J. Walter Thompson's interactive division, based in Detroit, has several clients who advertise on CompuServe and Prodigy, and it is presently testing the techniques outlined by 2 Market. According to Rowland Sharette, director of Thompson's interactive activities, the company uses online connections with potential customers to search for complaints about specific products. "We interpret customers' messages and look for complaints, or suggestions," says Sharette. "If someone is talking to you, they have a level of interest in the product and are a valuable resource."

After storing that complaint information in a customer profile database, the agency then uses an automated messaging system to respond to customers.

According to Barry Lane, of Ketchum Interactive, Los Angeles, another rule that database marketers should follow is to stop thinking like an advertiser. "This is not about advertising," says Lane. "It's marketing, stupid. You have to think of your investment as a media property."

As with other media properties, such as specialty magazines, the publishers of Internet services choose their audience, whether it is for sporting goods or health foods, observes Lane. "You have to create an editorial environment that is relevant to your audience, and then bring them to it. This can be done for any market segment. If your core audience is 12- to 18-year-old girls, you can find them online and develop a database. There is a company called Jane's Cosmetics that does an amazingly successful program on Prodigy, called Jane's Brain. They are marketing cosmetics in a non-graphical environment. It is the most effective marketing program the CEO has ever run."

This approach of providing a media product for the customer leads to relationships -- and allows the marketer to acquire lifestyle-relevant information, says Lane. "Too many marketers today take a Web approach to marketing on the Internet," says Lane. "If they're available on the Web we want them. If they're browsing, I want them to find me. That's fine in 1995, when there are only a few million users and the demographics are overtly 18- to 49[-year-old] males. My argument is maybe what we need to do is build a series of front doors on the Internet, and if I'm trying to target the 12- to 24-year-olds enamored of MTV, I should offer something relevant to their lifestyle."

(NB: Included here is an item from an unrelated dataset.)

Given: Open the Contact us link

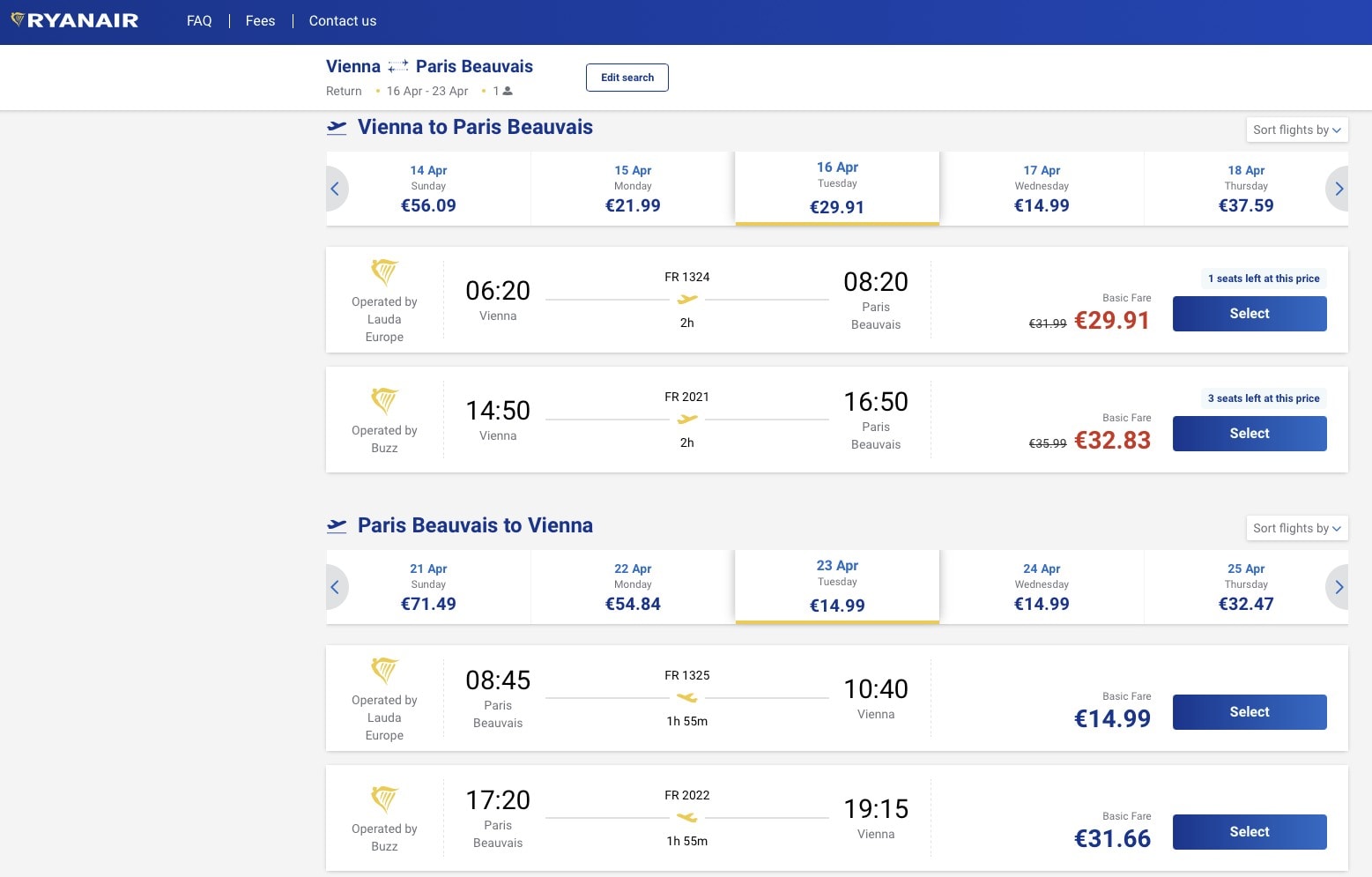Looking at the screenshot, I should click(x=342, y=21).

Techniques from direct marketing and direct mail can be used once prospects have identified themselves -- whether it is by visiting a commercial online site or by sending your client an E-mail complaint.

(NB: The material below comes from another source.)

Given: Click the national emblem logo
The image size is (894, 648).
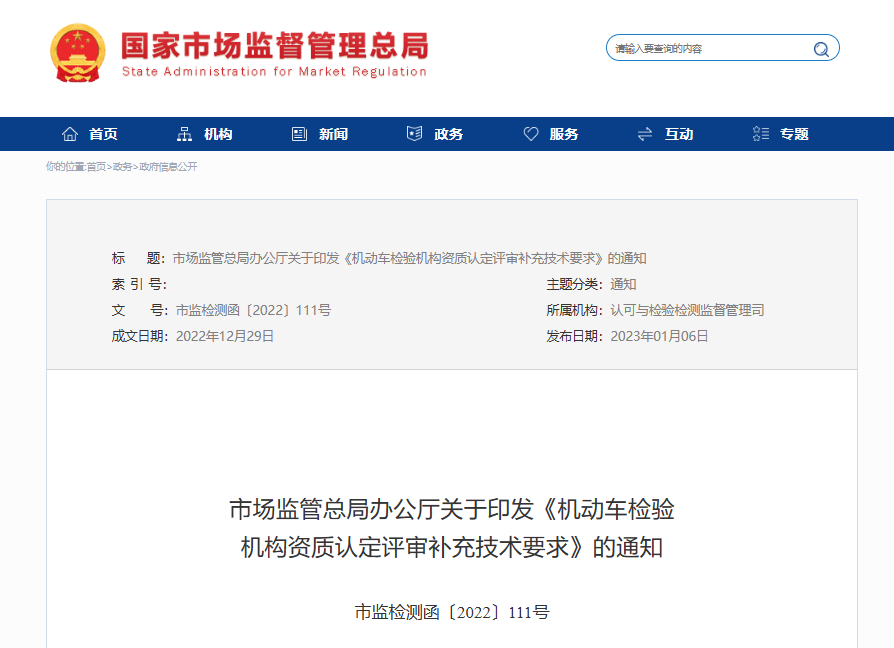Looking at the screenshot, I should click(77, 54).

Fergus O'Daly, chairman of Poppe Tyson, the New York agency that developed the World Wide Web site for the White House, says his agency has retrained writers and art directors in direct marketing skills so they can effectively communicate with customers over the Net. But what is needed is a standardized format -- the E-mail version of the business reply card touted by Sun -- before database marketing on the Internet can really flourish. "People have always been able to get this information, where is the customer from, what is her age and income," says O'Daly. "Right now we're working with a system from a company called I-Pro. We're testing it... and the early results have been spectacular."

The software asks visitors to an online site for personal information, and provides them with a PIN, so they don't have to go through the rigmarole when they log on once again. To woo privacy-oriented consumers, O'Daly thinks special Internet promotions might have to be used. "You can give them incentives to acquire the information," says O'Daly, who observes that Internet customers are different than those approached through snail mail. "Maybe it will have to be something like 25 percent off their purchase for that data."